Caos quarantene a scuola, Floridia: “Ridurremo giorni”

“Stiamo lavorando per rivedere le norme della quarantena, perché molti ragazzi si trovano a stare a lungo in quarantena pur essendo in salute. Quindi sicuramente, almeno per i più piccoli, dobbiamo cominciare a ridurre i giorni di isolamento”. Lo ha detto la sottosegretaria all’Istruzione Barbara Floridia, che ha spiegato la proposta del ministero per alleggerire i protocolli Covid che stanno mettendo in difficoltà le scuole. Floridia ha però precisato che si tratta di decisioni che andranno prese in accordo con il ministero della Salute, e si è anche detta contraria ad introdurre una distinzione tra alunni vaccinati e non anche alla scuola primaria. “Rischia di creare discriminazioni, e di rendere ancora più difficile la didattica. Piuttosto, riduciamo i giorni di quarantena per tutti”, ha ribadito Floridia. 

Scuola, i dirigenti non ci stanno: “No alla Dad per tutta la classe se ci sono solo due positivi”

Mentre i ministeri valutano nuove norme per modificare i protocolli Covid, i presidi chiedono meno giorni di quarantena, soprattutto per i bambini. “Non si può mandare in didattica a distanza un’intera classe la mattina se risultano solo due bambini positivi. Così è il caos organizzativo”. Ha detto il presidente di DirigentiScuola, Attilio Fratta- Lo scontento tra le famiglie sta aumentando di giorno in giorno e noi presidi abbiamo sulle spalle tutte le responsabilità. Una situazione che sta diventando ingestibile”. A rimarcare l’urgenza di misure diverse è anche l’Associazione nazionale presidi, che parla di problematiche enormi e difficoltà da parte delle Asl ad eseguire il tampone 0. Secondo una rilevazione dell’Anp, alle superiori tra Dad e didattica digitale, il 38% delle classi non segue completamente in presenza. 
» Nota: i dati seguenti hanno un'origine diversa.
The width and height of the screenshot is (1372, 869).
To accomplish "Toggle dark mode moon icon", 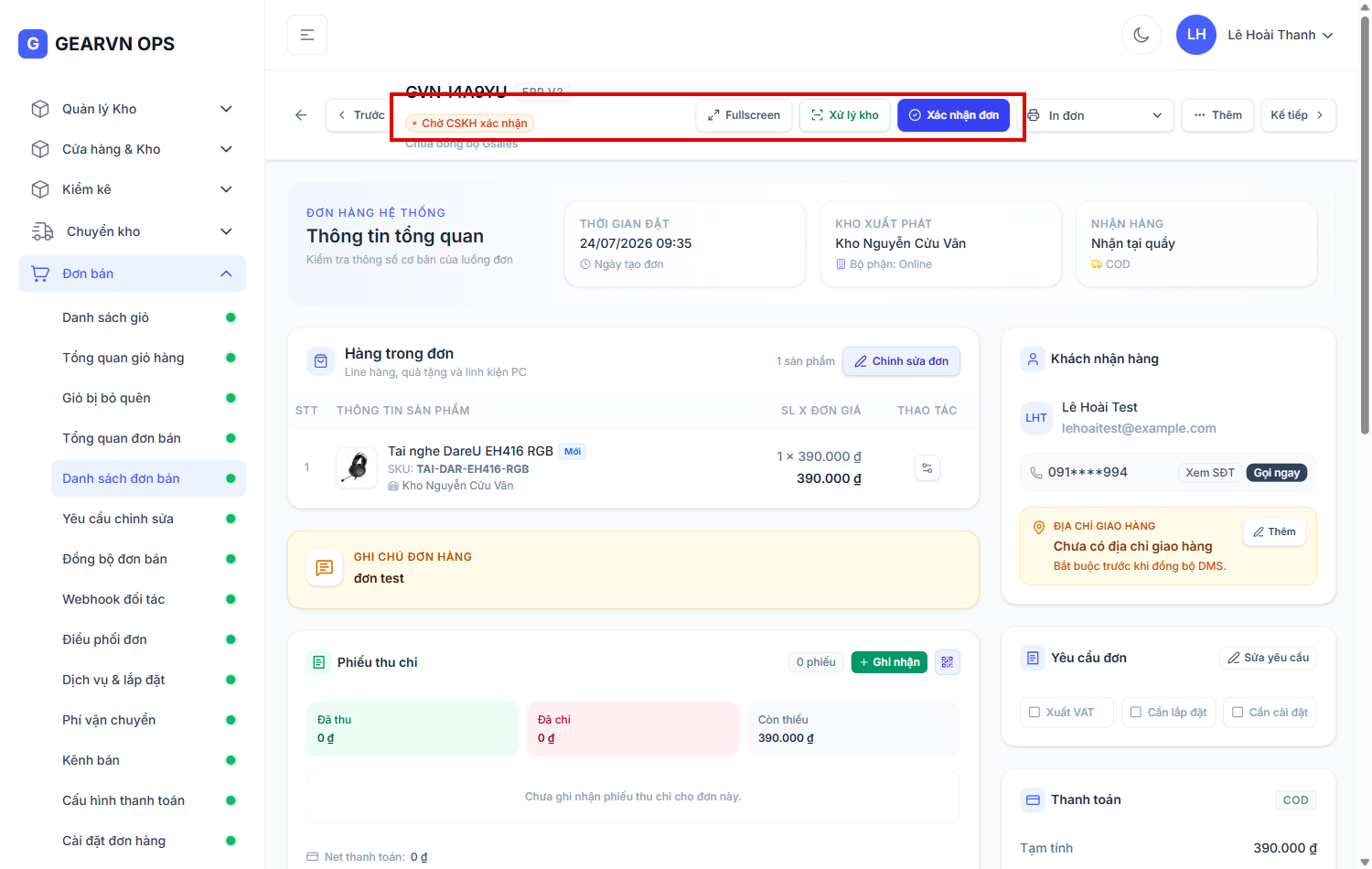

Il Comandante della Marina: mare e giovani sono il futuro d’Italia

Un’opportunità per i giovani con la passione per il mare: è stato pubblicato sulla Gazzetta Ufficiale il bando per l’Accademia navale. “Un pacchetto formativo vario, sei corsi universitari, dall’ingegneria alla medicina, alle scienze marittime. Ma l’Accademia è anche sport, un campus all’avanguardia, è frontiera della formazione”, ha spiegato all’agenzia Dire il comandante Riccardo Rizzotto, capitano di Vascello. “Il percorso per diventare sommergibilisti è fatto di specializzazione e addestramento continui- ha spiegato il comandante- Bisogna frequentare un tirocinio basico presso la scuola sommergibili, e a seguire un percorso di lavoro a bordo. Il nostro compito è seguire i ragazzi dal giorno in cui indossano l’uniforme di marinaio fino a quando diventano esperti”.